Frontman Jamey Jasta contends that the main theme of Supremacy is overcoming "feelings of depression, guilt, sadness, anxiety, alienation. I wanted to show that there is hope, and you have to start with yourself. You can't help other people if you can't help yourself."

Professional ratings
Review scores
| Source | Rating |
| AllMusic | Star Half star |
| Blabbermouth.net | 7.5/10 |
| Collector's Guide to Heavy Metal | 5/10 |
| IGN | 6.2/10 |
| MusicOMH | Star |
| Ultimate Guitar | 8.3/10 |
| PopMatters | 7/10 |
| Metal.de | 7/10 |

== Overview ==
The album was produced by Zeuss who had worked with the band on their previous album The Rise of Brutality. After releasing their two previous albums on the major label Universal, however the group decided to sign with Roadrunner for the release of Supremacy. Jamey Jasta stated this was due to the band wanting to sign with a label that was more involved with metal and hardcore bands.

The album’s lyrics focus on different adversities Jasta dealt with the previous two years. He claimed that with this record he opened himself up and wanted to be more personal.

In a press release Jasta commented on the album stating:

This album's just more charged, more focused, There are classic Hatebreed songs on here — ones I can see being in our set for years to come. I really set out when writing these songs with these guys [that] if it didn't make my hair stand up or give me chills down my spine, I didn't use it. I wanted to tap into pure adrenaline — the speed, the brutality, the breakdowns. I wanted to make a crushing record that was going to have a memorable impact on people.

When asked about the albums title Jasta commented:

It is about supremacy over the demons, the darkness, depression. It is the supremacy of self, personal power, power over one’s self, whatever it is that holds you back. So it is a multifaceted, very loaded word, that would really grab people’s attention, be like: „What’s this going to be about?“. That is why the booklet is going to be like twenty pages of just documenting two years of my life,

The album debuted at number 31 on the Billboard 200 selling 27,000 copies in its first week in the US. By August of 2007 the album had sold roughly 100,000 copies in the US.
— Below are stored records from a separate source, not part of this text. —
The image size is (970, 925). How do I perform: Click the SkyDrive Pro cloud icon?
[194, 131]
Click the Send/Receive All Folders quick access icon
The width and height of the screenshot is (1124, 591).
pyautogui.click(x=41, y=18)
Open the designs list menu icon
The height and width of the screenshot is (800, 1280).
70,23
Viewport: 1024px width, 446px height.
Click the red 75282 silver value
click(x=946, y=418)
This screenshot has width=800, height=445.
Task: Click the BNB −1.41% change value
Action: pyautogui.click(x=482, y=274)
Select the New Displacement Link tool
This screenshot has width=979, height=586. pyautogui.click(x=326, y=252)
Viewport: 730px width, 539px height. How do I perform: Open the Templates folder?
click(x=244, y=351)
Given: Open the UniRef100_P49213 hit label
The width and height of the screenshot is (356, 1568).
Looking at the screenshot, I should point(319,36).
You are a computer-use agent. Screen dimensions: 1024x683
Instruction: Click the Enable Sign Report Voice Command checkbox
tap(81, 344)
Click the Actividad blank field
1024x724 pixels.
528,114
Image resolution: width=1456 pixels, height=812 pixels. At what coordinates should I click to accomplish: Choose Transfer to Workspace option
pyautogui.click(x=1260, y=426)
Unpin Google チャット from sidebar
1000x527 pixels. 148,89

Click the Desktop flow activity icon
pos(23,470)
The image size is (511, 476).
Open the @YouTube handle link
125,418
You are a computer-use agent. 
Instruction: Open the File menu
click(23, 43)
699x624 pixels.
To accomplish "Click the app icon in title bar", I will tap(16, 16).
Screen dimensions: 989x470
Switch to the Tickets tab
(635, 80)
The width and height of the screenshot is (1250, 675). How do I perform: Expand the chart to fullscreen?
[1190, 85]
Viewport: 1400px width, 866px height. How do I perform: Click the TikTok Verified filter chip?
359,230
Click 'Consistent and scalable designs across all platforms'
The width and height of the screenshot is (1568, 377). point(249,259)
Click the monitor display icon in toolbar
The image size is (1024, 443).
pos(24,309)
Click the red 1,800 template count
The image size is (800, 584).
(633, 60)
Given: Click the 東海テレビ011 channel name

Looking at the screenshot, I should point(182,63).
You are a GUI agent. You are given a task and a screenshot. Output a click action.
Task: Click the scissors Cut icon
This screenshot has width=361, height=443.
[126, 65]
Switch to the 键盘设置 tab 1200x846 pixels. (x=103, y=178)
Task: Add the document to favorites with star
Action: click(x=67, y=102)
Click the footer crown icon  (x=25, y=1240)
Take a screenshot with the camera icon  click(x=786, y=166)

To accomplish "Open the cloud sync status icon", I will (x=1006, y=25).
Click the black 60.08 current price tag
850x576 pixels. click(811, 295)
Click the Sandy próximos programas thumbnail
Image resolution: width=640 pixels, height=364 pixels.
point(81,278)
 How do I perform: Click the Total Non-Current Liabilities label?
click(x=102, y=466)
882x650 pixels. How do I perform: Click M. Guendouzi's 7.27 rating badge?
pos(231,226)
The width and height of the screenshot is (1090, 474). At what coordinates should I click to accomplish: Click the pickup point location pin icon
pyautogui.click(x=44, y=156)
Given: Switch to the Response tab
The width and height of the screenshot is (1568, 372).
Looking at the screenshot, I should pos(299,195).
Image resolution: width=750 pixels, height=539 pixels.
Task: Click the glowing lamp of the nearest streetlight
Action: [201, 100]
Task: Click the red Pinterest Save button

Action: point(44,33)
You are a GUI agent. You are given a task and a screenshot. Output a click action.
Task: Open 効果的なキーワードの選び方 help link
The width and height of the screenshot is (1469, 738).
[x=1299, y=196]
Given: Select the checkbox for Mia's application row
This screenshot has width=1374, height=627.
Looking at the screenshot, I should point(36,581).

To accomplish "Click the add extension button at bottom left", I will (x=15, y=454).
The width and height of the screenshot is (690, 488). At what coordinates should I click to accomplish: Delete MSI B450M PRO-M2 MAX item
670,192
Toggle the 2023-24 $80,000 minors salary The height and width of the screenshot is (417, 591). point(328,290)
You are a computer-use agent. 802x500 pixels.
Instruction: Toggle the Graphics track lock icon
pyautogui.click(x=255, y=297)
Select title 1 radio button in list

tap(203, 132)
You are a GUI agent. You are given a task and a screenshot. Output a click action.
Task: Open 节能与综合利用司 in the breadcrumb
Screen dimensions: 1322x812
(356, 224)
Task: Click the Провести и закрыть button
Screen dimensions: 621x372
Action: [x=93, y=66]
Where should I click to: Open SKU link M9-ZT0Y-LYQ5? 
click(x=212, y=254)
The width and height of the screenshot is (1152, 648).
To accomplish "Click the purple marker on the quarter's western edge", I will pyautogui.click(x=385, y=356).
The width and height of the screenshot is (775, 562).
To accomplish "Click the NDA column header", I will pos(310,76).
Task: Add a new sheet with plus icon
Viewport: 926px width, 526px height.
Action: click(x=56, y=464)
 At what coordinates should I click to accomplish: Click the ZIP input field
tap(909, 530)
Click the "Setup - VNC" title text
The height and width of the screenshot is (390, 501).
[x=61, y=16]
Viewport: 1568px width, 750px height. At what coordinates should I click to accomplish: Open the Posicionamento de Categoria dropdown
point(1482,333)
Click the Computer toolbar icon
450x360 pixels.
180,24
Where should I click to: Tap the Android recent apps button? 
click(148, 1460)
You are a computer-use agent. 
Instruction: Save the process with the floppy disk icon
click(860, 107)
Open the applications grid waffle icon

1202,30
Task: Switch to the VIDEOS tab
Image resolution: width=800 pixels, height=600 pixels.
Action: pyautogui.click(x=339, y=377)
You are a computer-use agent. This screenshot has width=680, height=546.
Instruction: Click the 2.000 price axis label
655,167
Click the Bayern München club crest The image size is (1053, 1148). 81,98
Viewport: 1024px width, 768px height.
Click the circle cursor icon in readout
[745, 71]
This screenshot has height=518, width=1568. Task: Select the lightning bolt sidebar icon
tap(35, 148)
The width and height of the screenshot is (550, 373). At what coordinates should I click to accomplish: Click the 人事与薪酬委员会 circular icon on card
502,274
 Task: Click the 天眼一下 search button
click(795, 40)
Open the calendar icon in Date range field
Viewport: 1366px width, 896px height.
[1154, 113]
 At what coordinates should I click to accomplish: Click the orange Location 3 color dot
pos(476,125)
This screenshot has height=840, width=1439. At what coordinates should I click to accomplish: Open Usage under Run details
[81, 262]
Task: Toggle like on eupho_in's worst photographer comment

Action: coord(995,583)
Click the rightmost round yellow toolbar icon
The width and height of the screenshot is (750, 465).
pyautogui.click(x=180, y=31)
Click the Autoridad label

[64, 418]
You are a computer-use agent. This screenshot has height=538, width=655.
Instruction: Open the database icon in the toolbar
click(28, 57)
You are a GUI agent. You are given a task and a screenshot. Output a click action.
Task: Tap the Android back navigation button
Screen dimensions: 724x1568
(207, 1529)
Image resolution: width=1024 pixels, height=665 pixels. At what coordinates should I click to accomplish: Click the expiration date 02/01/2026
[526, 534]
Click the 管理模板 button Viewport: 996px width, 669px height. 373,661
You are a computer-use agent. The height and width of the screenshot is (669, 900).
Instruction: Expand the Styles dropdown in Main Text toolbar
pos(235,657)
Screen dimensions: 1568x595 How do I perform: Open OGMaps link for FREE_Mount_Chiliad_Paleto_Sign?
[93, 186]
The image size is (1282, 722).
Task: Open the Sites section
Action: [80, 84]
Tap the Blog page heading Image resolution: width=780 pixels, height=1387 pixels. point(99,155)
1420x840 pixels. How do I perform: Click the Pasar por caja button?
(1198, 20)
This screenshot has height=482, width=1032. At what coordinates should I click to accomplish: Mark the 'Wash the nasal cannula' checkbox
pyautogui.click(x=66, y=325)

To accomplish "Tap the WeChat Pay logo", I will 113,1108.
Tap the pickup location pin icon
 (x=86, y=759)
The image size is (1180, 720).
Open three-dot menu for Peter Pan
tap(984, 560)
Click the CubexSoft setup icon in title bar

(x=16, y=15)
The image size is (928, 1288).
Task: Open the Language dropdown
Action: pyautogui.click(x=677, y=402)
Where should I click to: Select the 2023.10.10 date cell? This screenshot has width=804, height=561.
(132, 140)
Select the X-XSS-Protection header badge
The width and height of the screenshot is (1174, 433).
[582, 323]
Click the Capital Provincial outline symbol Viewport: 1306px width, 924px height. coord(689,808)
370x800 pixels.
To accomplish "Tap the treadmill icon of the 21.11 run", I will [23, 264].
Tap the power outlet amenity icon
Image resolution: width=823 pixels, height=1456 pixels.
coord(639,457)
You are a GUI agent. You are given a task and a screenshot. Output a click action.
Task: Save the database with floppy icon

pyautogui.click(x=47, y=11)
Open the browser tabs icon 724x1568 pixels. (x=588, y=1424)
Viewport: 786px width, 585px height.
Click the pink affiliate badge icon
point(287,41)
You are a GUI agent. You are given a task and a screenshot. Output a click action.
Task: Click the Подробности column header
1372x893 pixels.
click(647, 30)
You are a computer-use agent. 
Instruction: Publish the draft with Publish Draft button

Following the album’s release in September of 2006, Hatebreed headlined the US "Monsters of Mayhem" tour alongside Napalm Death and Exodus. The group then headlined a Canadian tour with Sworn Enemy and Scars Of Tomorrow in October and a European tour in November of that year alongside Unearth and Full Blown Chaos.

== Critical reception ==
Will Fry of IGN was critical of the band not evolving from previous efforts writing "Is this the only way that Hatebreed can "bare [their] soul?" Undoubtedly, fans will rejoice in the hell raised on Supremacy, but is Hatebreed immune to evolution? How can a band tour for ten years, and not move past their initial pedigree." Similarly a reviewer from Ultimate Guitar wrote "The music itself does not break any new ground as a whole, but many of the songs' breakdowns reveal some of the most inspired and well-written moments on the record. "Supremacy" will not likely go down in history as a monumental record, but in an industry that has become too much like an assembly line, Hatebreed offers a rare commodity: honesty." Blabbermouth.net added "The bottom line is that you will find in "Supremacy" exactly what you would expect from HATEBREED. Though not as memorable as the excellent "Perseverance", the album largely succeeds at giving the fans what they want."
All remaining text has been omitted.